Aim of the exercise: Could you repeat the whole listing below exactly, omitting any picture it holds?

==== Records for the exercise ====

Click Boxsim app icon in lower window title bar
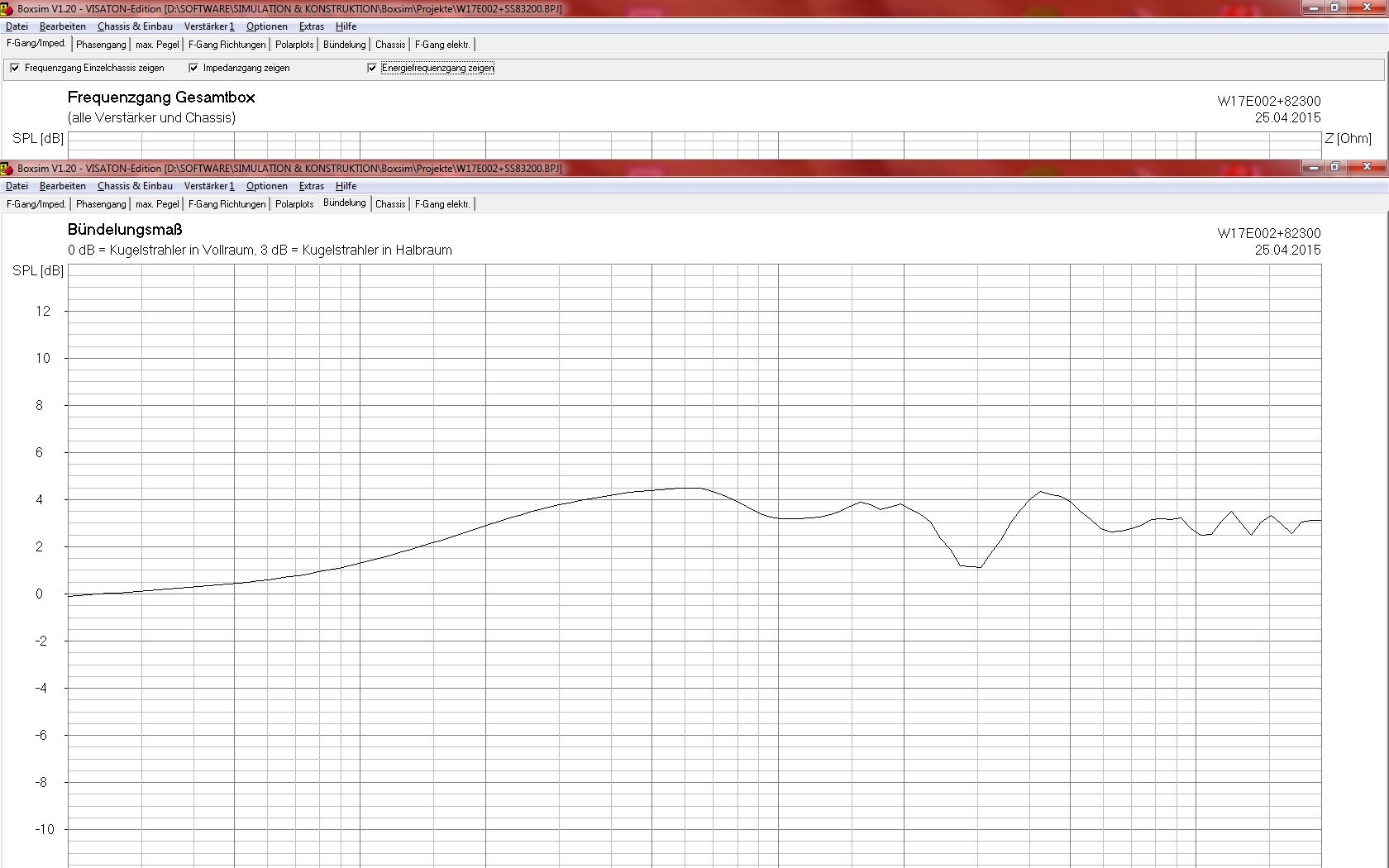1389x868 pixels. click(x=7, y=169)
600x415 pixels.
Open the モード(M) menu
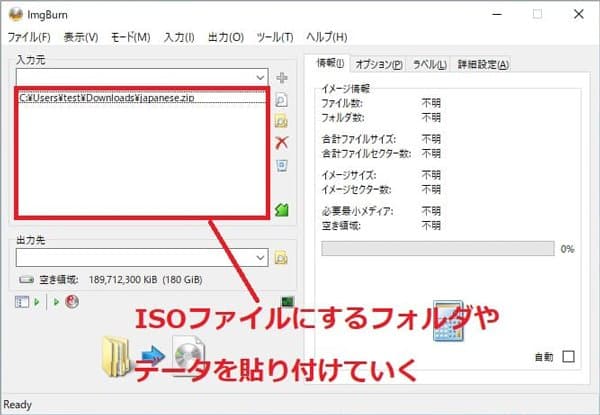tap(129, 37)
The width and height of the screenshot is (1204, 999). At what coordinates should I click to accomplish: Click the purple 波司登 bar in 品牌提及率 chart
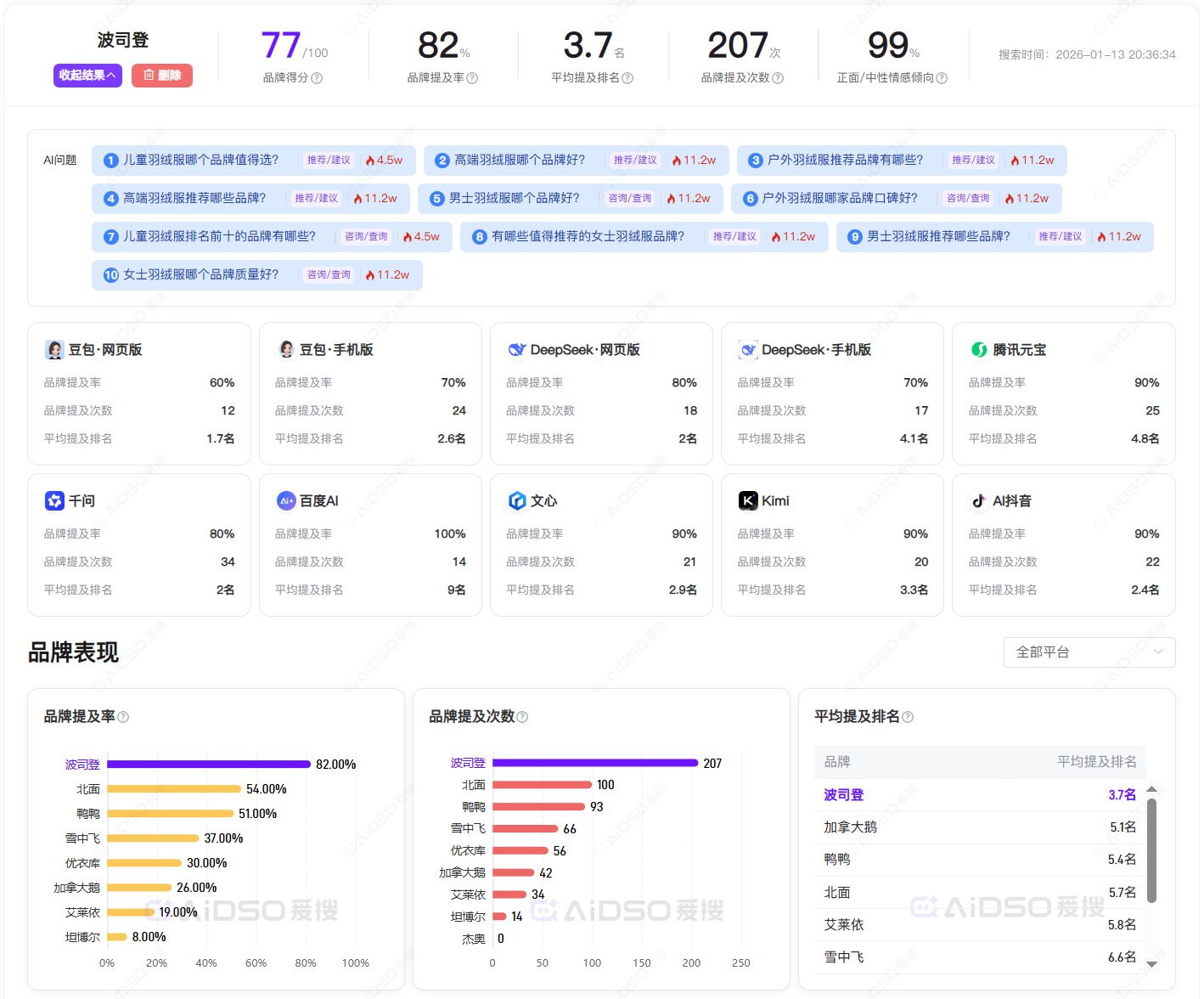[208, 765]
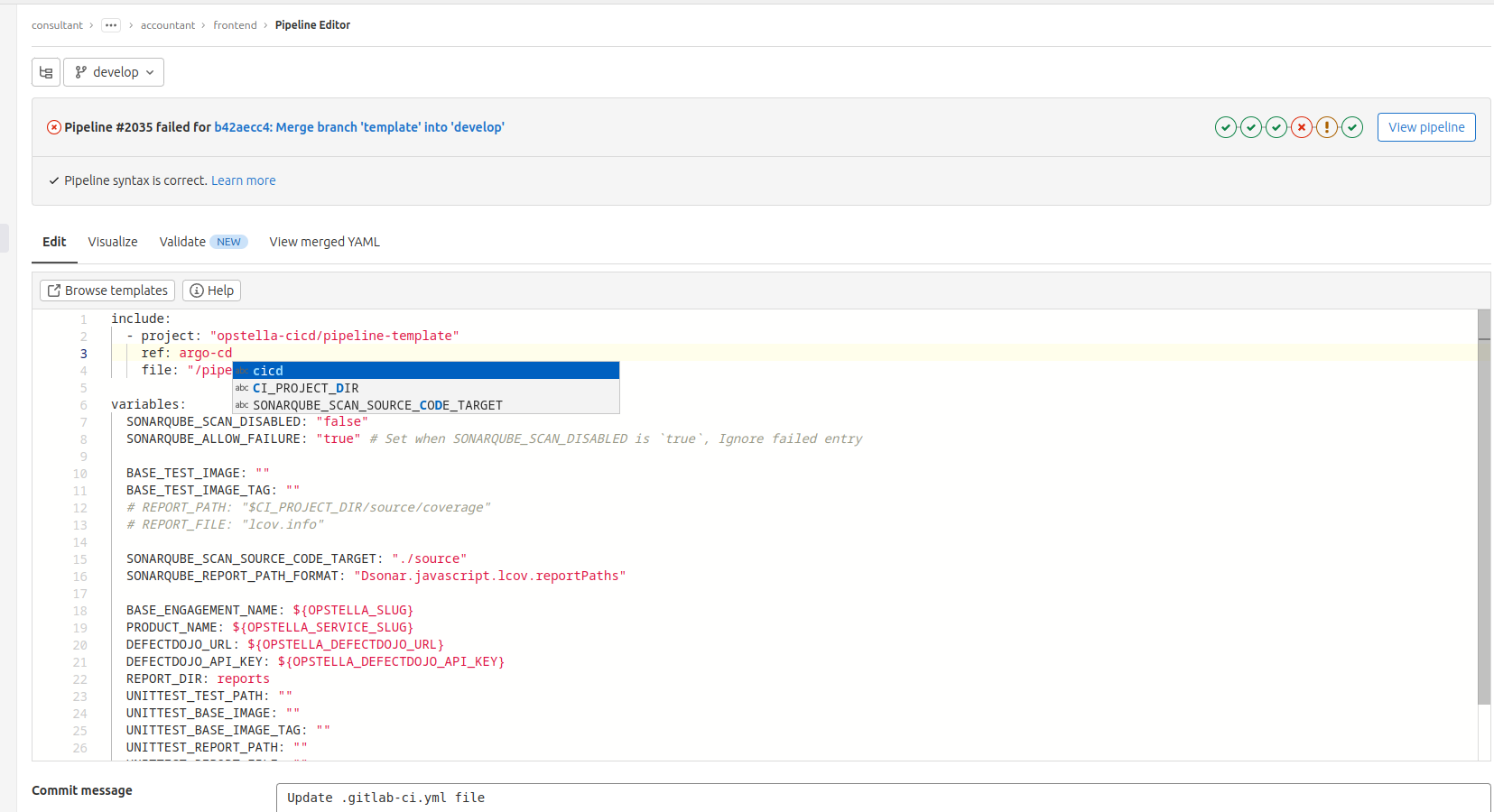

====

Solution for this problem:
Click Boxsim app icon in lower window title bar
1389x868 pixels. click(x=7, y=169)
600x415 pixels.
Open the モード(M) menu
tap(129, 37)
The width and height of the screenshot is (1204, 999). At what coordinates should I click to accomplish: Click the purple 波司登 bar in 品牌提及率 chart
[208, 765]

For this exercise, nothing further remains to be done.